Robert Rosenkranz, principal of Acorn Partners, which helps wealthy clients choose money managers, said the steadiness of the returns that Mr. Madoff reported did not make sense, and the size of his auditor raised further concerns.

“Our due diligence, which got into both account statements of his customers, and the audited statements of Madoff Securities, which he filed with the S.E.C., made it seem highly likely that the account statements themselves were just pieces of paper that were generated in connection with some sort of fraudulent activity,” Mr. Rosenkranz said.

Simon Fludgate, head of operational due diligence for Aksia, another advisory firm that told clients not to invest with Mr. Madoff, said the secrecy of his strategy also raised red flags. And Mr. Madoff’s stock holdings, which he disclosed each quarter with the Securities and Exchange Commission, appeared to be too small to support the size of the fund he claimed. Mr.

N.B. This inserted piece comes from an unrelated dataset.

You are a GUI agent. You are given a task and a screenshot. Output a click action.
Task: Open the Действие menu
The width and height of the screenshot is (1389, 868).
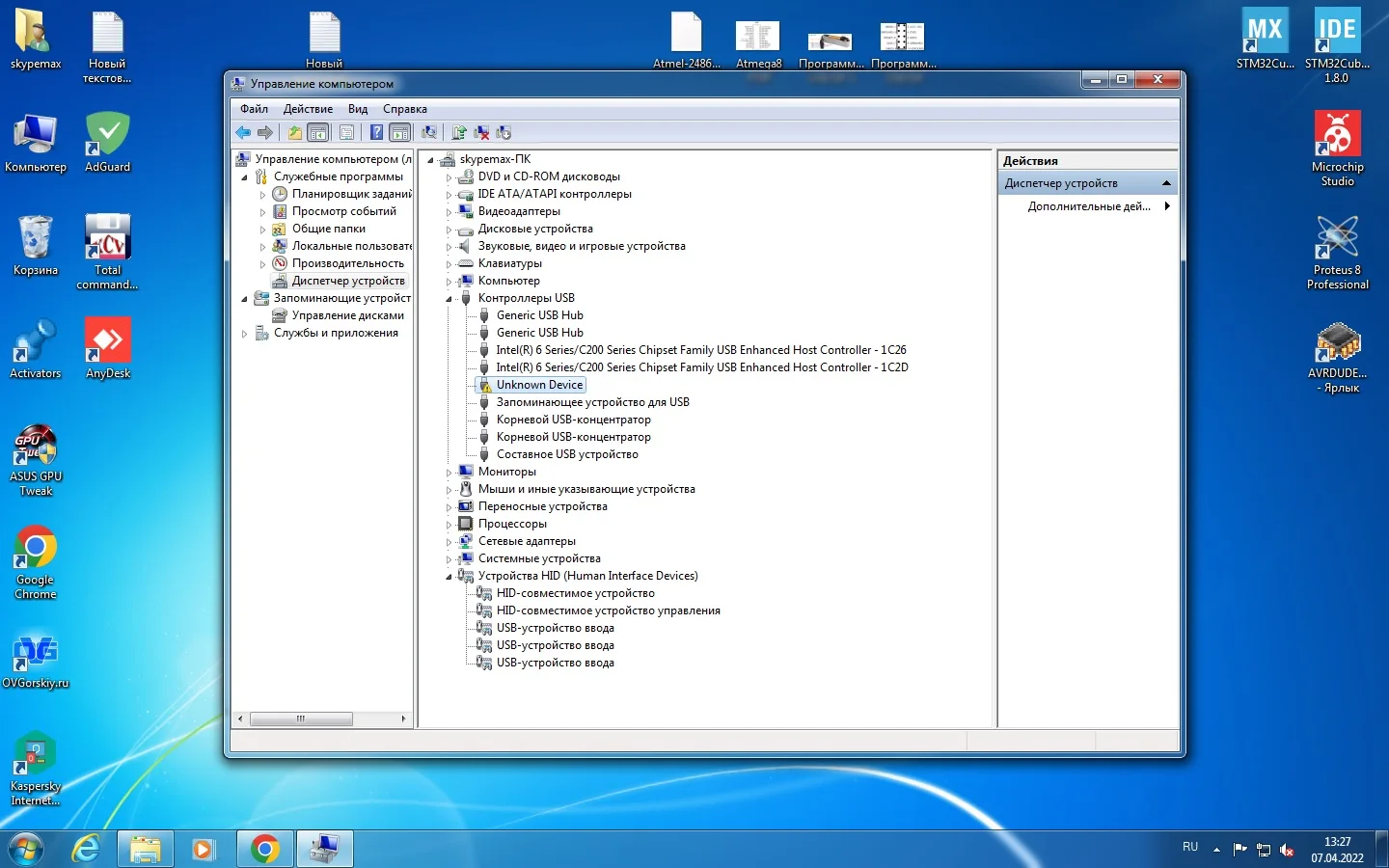point(308,109)
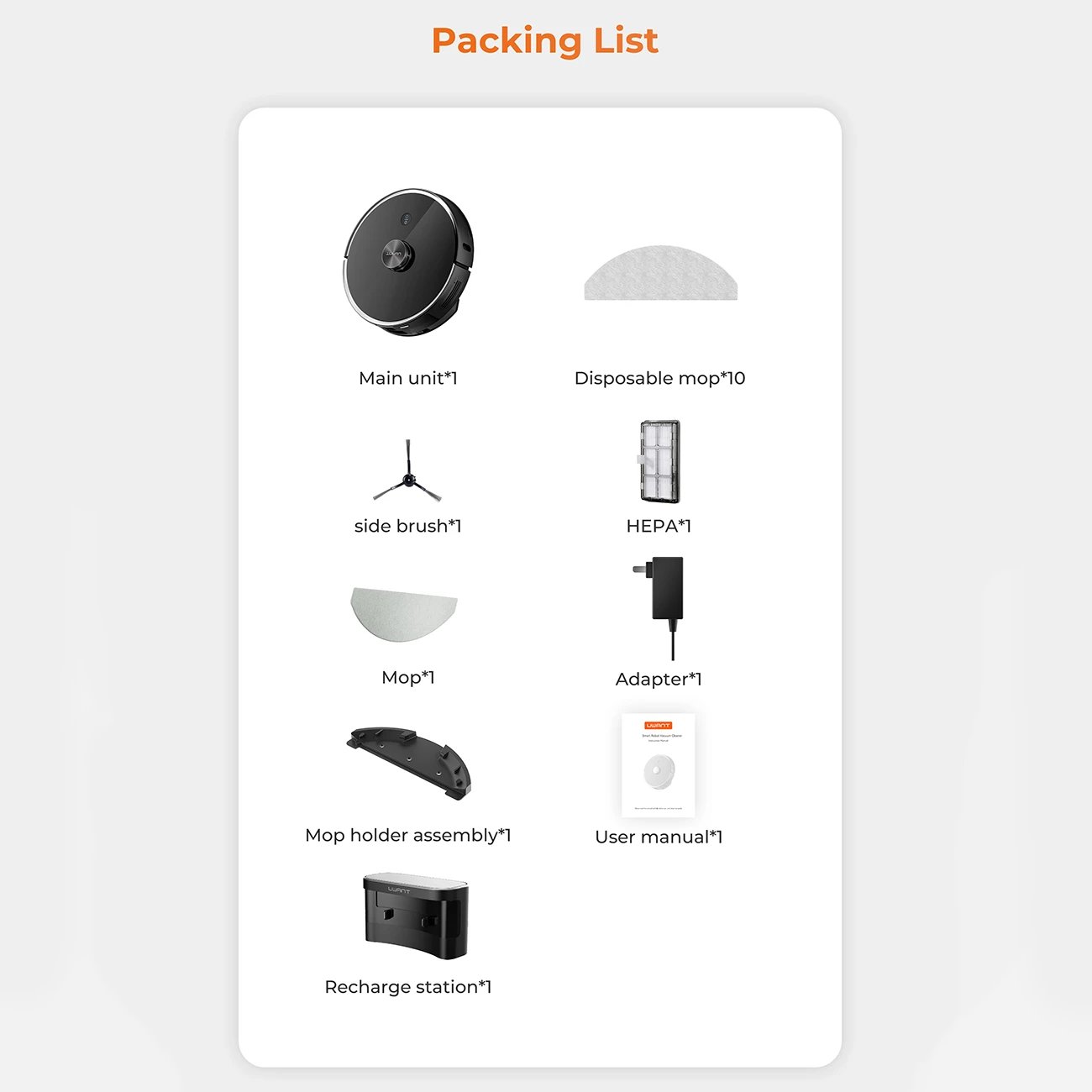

Madoff’s promoters sometimes tried to explain the discrepancy by explaining that he sold all his shares at the end of each quarter and put his holdings in cash.

“There were no smoking guns, but too many things that didn’t add up,” Mr. Fludgate said.

However, the S.E.C. had already investigated Mr. Madoff and two accountants who raised money for him in 1992, believing they might have found a Ponzi scheme. “We went into this thing just thinking it might be a huge catastrophe,” an S.E.C. official told The Wall Street Journal in December 1992.

Instead, Mr. Madoff turned out to have delivered the returns that the investment advisers had promised their clients. It is not clear whether the results of the 1992 inquiry discouraged the S.E.C. from examining Mr. Madoff again, even when new red flags surfaced. Lawyers at the S.E.C. did not return calls.

Meanwhile, Fairfield Greenwich Group, whose clients have $7.5 billion invested with the Madoff firm, said it was “shocked and appalled by this news.”

“We had no indication that we and many other firms and private investors were the victims of such a highly sophisticated, massive fraudulent scheme.”

At the court hearing, an individual investor, who declined to give his name to avoid embarrassment, expressed a similar sentiment.

“Nobody knows where their money is and whether it is protected,” the investor said.

“The returns were just amazing and we trusted this guy for decades — if you wanted to take money out, you always got your check in a few days. That’s why we were all so stunned.”